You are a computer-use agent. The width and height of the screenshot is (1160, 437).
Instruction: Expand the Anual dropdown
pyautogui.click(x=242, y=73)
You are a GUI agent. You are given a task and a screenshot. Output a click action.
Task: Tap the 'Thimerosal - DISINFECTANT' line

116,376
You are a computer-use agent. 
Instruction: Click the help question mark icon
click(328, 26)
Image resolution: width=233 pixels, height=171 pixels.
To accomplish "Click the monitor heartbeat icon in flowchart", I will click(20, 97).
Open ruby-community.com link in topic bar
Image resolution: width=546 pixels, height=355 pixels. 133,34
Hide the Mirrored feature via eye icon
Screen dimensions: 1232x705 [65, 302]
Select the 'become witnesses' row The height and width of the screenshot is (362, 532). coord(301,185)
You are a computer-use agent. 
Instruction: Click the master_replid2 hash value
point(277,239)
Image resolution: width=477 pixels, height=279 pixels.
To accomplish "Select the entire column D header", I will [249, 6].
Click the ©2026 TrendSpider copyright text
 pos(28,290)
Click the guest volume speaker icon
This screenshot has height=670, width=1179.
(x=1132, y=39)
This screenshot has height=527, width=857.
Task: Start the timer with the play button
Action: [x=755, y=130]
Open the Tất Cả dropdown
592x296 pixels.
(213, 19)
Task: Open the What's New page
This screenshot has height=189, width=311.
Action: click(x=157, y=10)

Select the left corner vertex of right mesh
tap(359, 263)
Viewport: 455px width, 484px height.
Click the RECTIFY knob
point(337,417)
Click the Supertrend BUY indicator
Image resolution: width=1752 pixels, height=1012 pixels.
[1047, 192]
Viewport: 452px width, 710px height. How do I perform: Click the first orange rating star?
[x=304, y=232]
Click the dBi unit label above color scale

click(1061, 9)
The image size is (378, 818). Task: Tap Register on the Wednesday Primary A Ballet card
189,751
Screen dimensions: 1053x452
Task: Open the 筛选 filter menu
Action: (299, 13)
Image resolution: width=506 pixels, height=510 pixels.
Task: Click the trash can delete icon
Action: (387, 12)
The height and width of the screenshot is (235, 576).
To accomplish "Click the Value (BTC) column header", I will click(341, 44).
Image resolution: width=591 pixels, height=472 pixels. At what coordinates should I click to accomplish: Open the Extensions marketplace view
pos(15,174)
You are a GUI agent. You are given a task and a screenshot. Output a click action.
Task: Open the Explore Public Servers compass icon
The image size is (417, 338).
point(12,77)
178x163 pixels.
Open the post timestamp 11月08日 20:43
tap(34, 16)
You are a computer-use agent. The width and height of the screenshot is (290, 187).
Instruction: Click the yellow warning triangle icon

▬▬▬▬▬▬

TASK GOAL:
Return the full data above, line for line.

RESULT OF THIS EXERCISE:
You are a computer-use agent. The width and height of the screenshot is (1160, 437).
Instruction: Expand the Anual dropdown
pyautogui.click(x=242, y=73)
You are a GUI agent. You are given a task and a screenshot. Output a click action.
Task: Tap the 'Thimerosal - DISINFECTANT' line

116,376
You are a computer-use agent. 
Instruction: Click the help question mark icon
click(328, 26)
Image resolution: width=233 pixels, height=171 pixels.
To accomplish "Click the monitor heartbeat icon in flowchart", I will click(20, 97).
Open ruby-community.com link in topic bar
Image resolution: width=546 pixels, height=355 pixels. 133,34
Hide the Mirrored feature via eye icon
Screen dimensions: 1232x705 [65, 302]
Select the 'become witnesses' row The height and width of the screenshot is (362, 532). coord(301,185)
You are a computer-use agent. 
Instruction: Click the master_replid2 hash value
point(277,239)
Image resolution: width=477 pixels, height=279 pixels.
To accomplish "Select the entire column D header", I will [249, 6].
Click the ©2026 TrendSpider copyright text
 pos(28,290)
Click the guest volume speaker icon
This screenshot has height=670, width=1179.
(x=1132, y=39)
This screenshot has height=527, width=857.
Task: Start the timer with the play button
Action: [x=755, y=130]
Open the Tất Cả dropdown
592x296 pixels.
(213, 19)
Task: Open the What's New page
This screenshot has height=189, width=311.
Action: click(x=157, y=10)

Select the left corner vertex of right mesh
tap(359, 263)
Viewport: 455px width, 484px height.
Click the RECTIFY knob
point(337,417)
Click the Supertrend BUY indicator
Image resolution: width=1752 pixels, height=1012 pixels.
[1047, 192]
Viewport: 452px width, 710px height. How do I perform: Click the first orange rating star?
[x=304, y=232]
Click the dBi unit label above color scale

click(1061, 9)
The image size is (378, 818). Task: Tap Register on the Wednesday Primary A Ballet card
189,751
Screen dimensions: 1053x452
Task: Open the 筛选 filter menu
Action: (299, 13)
Image resolution: width=506 pixels, height=510 pixels.
Task: Click the trash can delete icon
Action: (387, 12)
The height and width of the screenshot is (235, 576).
To accomplish "Click the Value (BTC) column header", I will click(341, 44).
Image resolution: width=591 pixels, height=472 pixels. At what coordinates should I click to accomplish: Open the Extensions marketplace view
pos(15,174)
You are a GUI agent. You are given a task and a screenshot. Output a click action.
Task: Open the Explore Public Servers compass icon
The image size is (417, 338).
point(12,77)
178x163 pixels.
Open the post timestamp 11月08日 20:43
tap(34, 16)
You are a computer-use agent. The width and height of the screenshot is (290, 187).
Instruction: Click the yellow warning triangle icon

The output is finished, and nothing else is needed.